Quebec is key to election success, but for NDP the locks are rusty

As NDP continues to face low polls in Quebec, Singh "just wants people to know I fought for them" by pushing Trudeau on emergency benefits.

Christopher Reynolds, The Canadian Press

OTTAWA — For NDP Leader Jagmeet Singh, the path to a stronger presence in Parliament runs through Quebec — but the trail is littered with obstacles.

New Democrats, whose members gather virtually for a policy convention this weekend, are targeting younger voters with renewed pitches on student debt relief, more affordable housing and a cap on cellphone and internet bills.

All were highlighted during a visit to la belle province last week.

But the party is polling below 20 per cent with little concentration of support outside of a few neighbourhoods in Montreal, says Karl Bélanger, president of consulting firm Traxxion Strategies and former senior adviser to the NDP.

"The prospects at this point are limited. But the potential of growth is there," he said, citing polls that show a majority of Quebec voters would consider the NDP as their second choice. The challenge is to convert this group to the orange team.

A flare-up of identity politics touching on issues from language rights to systemic racism — and fanned by the Bloc Québécois — threatens to cast the NDP on the far side of sensitive cultural divides.

Meanwhile, Prime Minister Justin Trudeau continues to hog much of the spotlight during a federal vaccine rollout that has begun to flow more quickly, despite a shaky start.

Singh repeatedly states that the NDP fought successfully over the past year to beef up emergency response benefits, wage subsidies and sick-leave payments, and that Canadians recognize that achievement.

• _Data provided_:
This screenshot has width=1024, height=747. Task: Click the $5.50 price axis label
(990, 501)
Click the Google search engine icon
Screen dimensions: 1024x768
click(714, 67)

• _Explore the material_:
(1) From the article on the NDP in Quebec, extract the passage starting at "As NDP continues" and ending at "to the NDP.".
(2) In the article on the NDP in Quebec, which pitches are New Democrats using to target younger voters? List all of them.
(3) Carry on the article about the NDP's prospects in Quebec from where it stops.

• _Results for each task_:
(1)
As NDP continues to face low polls in Quebec, Singh "just wants people to know I fought for them" by pushing Trudeau on emergency benefits.

Christopher Reynolds, The Canadian Press

OTTAWA — For NDP Leader Jagmeet Singh, the path to a stronger presence in Parliament runs through Quebec — but the trail is littered with obstacles.

New Democrats, whose members gather virtually for a policy convention this weekend, are targeting younger voters with renewed pitches on student debt relief, more affordable housing and a cap on cellphone and internet bills.

All were highlighted during a visit to la belle province last week.

But the party is polling below 20 per cent with little concentration of support outside of a few neighbourhoods in Montreal, says Karl Bélanger, president of consulting firm Traxxion Strategies and former senior adviser to the NDP.

(2)
- Student debt relief
- More affordable housing
- A cap on cellphone and internet bills

(3)
"I'm not so worried about recognition in terms of, like, I need people to be able to rattle off the NDP did this, this, this and that," he said in an interview.

"I just want people to know I fought for them."

But failing to get credit for programs unfurled with NDP input in a minority Liberal government has been the bane of New Democrats for decades at the federal and provincial levels.

Minority regimes under Pierre Trudeau in Ottawa and David Peterson and Kathleen Wynne at Queen's Park have all roared back to majority status come election day after co-operating with NDP lawmakers in various ways that proved electorally fruitless for New Democrats.

"He’s got a problem there," Brooke Jeffrey, a political-science professor at Concordia University in Montreal, said of Singh.

"(Liberals) have pulled the classic manoeuvre of accepting some of the NDP suggestions and making them theirs. And therefore if the public approves of them, it’s them who get the credit. This has been going on since Pearson’s time."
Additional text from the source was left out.